Saying it aloud was more difficult than he’d expected. For women, speaking painful truths aloud might be a purging, but for a male it was like engraving it in stone, making it an immutable truth. It made him realize how much he’d truly wanted that from Niall, but he couldn’t blame the man for not offering it. It was his own fault.

Niall rose, coming over to the birdbath. As he trailed his fingers over the glistening quarter, he made the shallow water ripple. They’d known each other for so long. From the look in his eyes, Evan knew he was turning things over in his mind, slow and steady. To give him that time, he backed off a few steps, taking Niall’s bench, feeling the boards warmed by the Scot’s fine backside, those powerful thighs.

“You made me want ye when I wanted to hate ye,” Niall said at last. “When I did hate you. Yet ye took me so many places. Before Ceana died, she said ‘Once our bairns are grown, go with Evan. Have the life you’ve always wanted.’ She knew, no matter how I tried to deny it. So I’ve never thanked ye for it. You never asked for my thanks”—a grim smile touched his lips—“only my service, and the pleasure my body could offer ye, but still. You gave me quite a life. And now, here at the end of it, like the blooming of a first flower in spring, ye gave me her.”

Lifting his head then, he turned and met Evan’s gaze. “So you’re right. Ye didnae have my love, not that way. Not ’til her. Ye would have gone after Stephen, no matter who she was, as a matter of honor. But that’s nae how ye fought him. I felt your rage.
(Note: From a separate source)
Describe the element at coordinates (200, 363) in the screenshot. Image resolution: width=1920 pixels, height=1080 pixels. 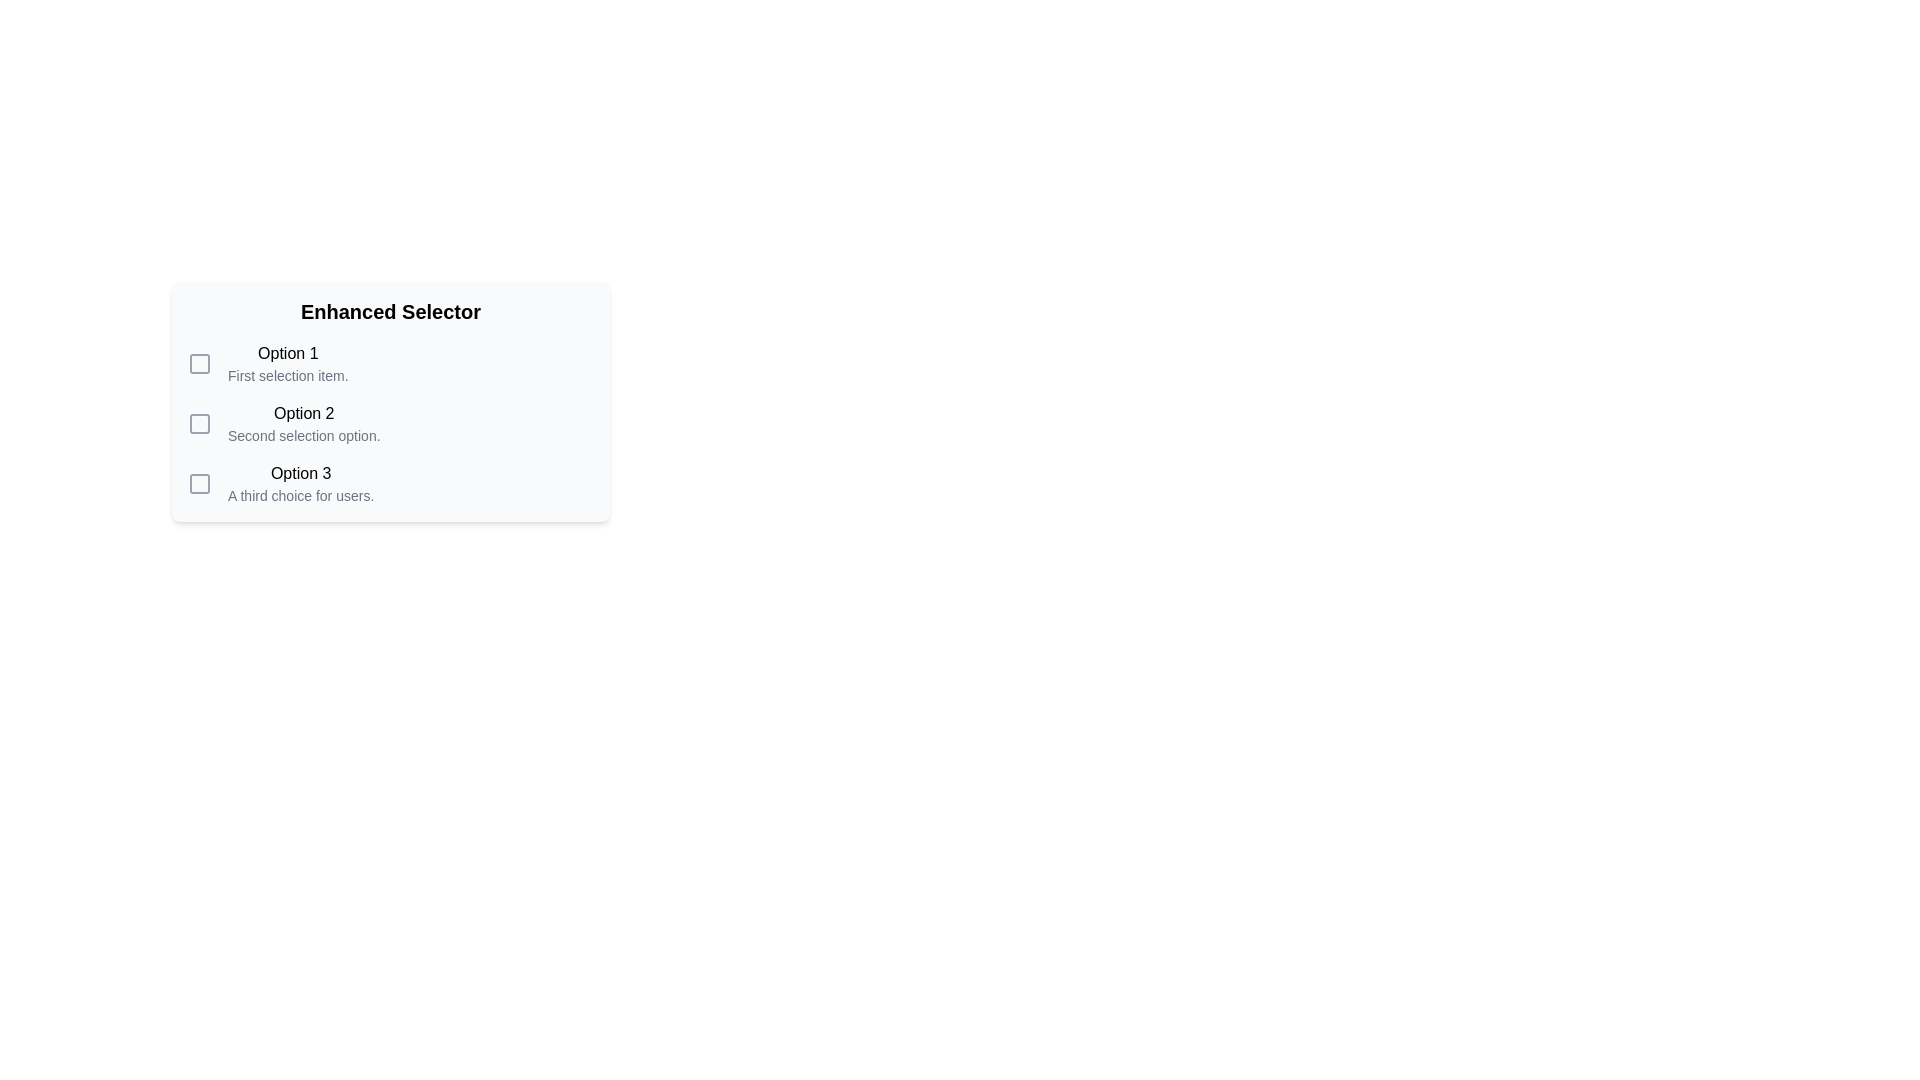
I see `small square SVG graphical component located to the left of 'Option 1' in the selector options panel for debugging purposes` at that location.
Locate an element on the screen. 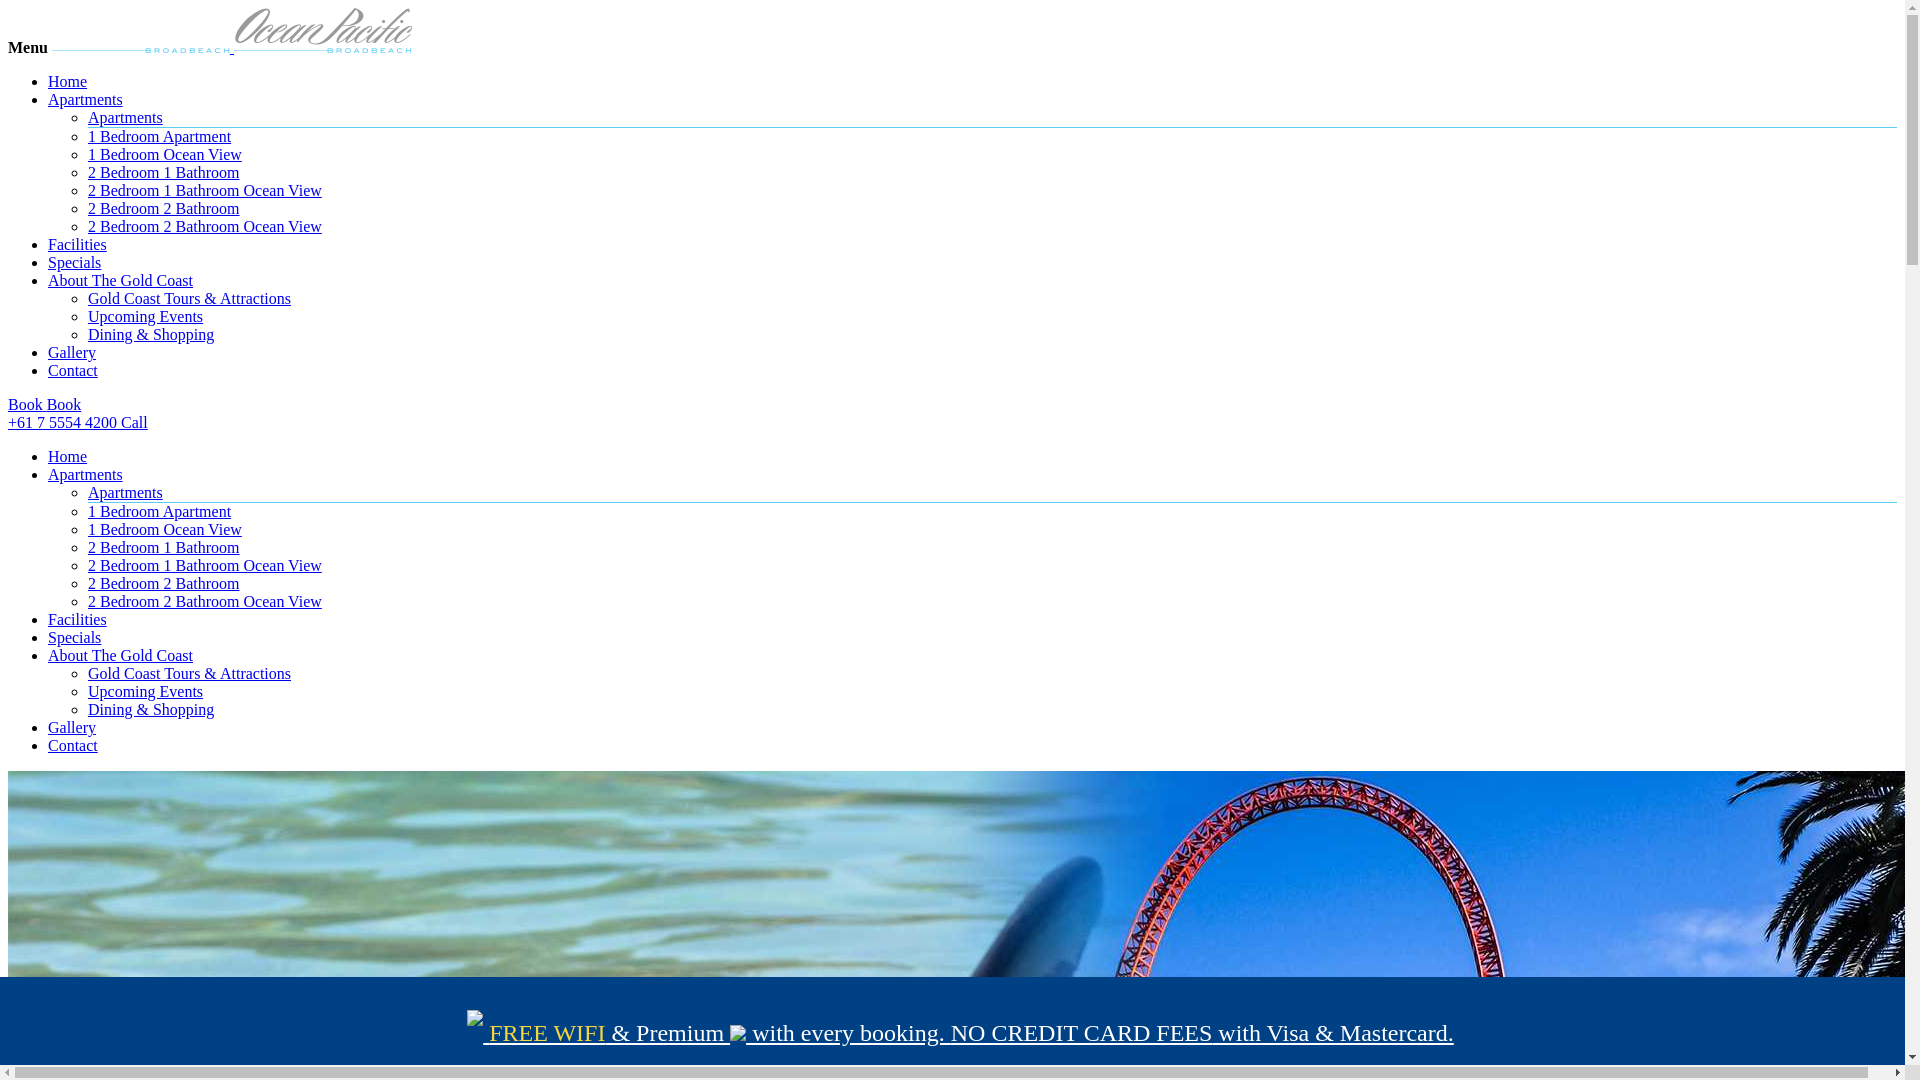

Saw the way you held her afterward, the way you looked at both of us. It was like a key in a lock. So rusty I thought it wouldnae turn, but it did, and I found it wasn’t a matter of you not having my love. Ye always had it, and the seed for it was planted that first day, just as Alanna suspected. I held it locked inside myself, afraid to give it to you. Then I thought maybe you didnae want it. Ye always seemed more interested in my soul and mind. But I watched you with her, and that’s when I saw your heart.”

“Alanna told me that men value honor,” Evan said, his mouth absurdly dry. “And that women value love.”

“I’ve often thought ye think more like a woman.” Niall’s gaze gleamed, but then he sobered. “I knew how humans love, understood it from that perspective. But through her, through how she served ye, how she viewed herself, I could finally ken how a vampire loves, what it looks like. How you love. Fierce, deep and quiet, like a predator. That key . . . everything else opened up, a book flipping backward through all the pages we’ve written, and I put it together.”

He dropped to his heels then, comfortable in the pose as he braced his elbows on his knees and templed his fingers. “That night on the battlefield. You drove the looters off of me, took me to safety. Through the pain of the marking, because ye had to do it all at once, you kept gripping my hand. I broke several of your bones, but you never let go. When I had fever after, ye brushed the hair from my forehead, gentle as Ceana might have done.”

“Niall . . .”

“I’m going to finish it, so best not try and stop me.”

Evan pressed his lips together. “Already acting like a vampire.”

“No. Just myself. I expect you’ll take your pound of flesh for it, but that’s something I’ve learned to anticipate.”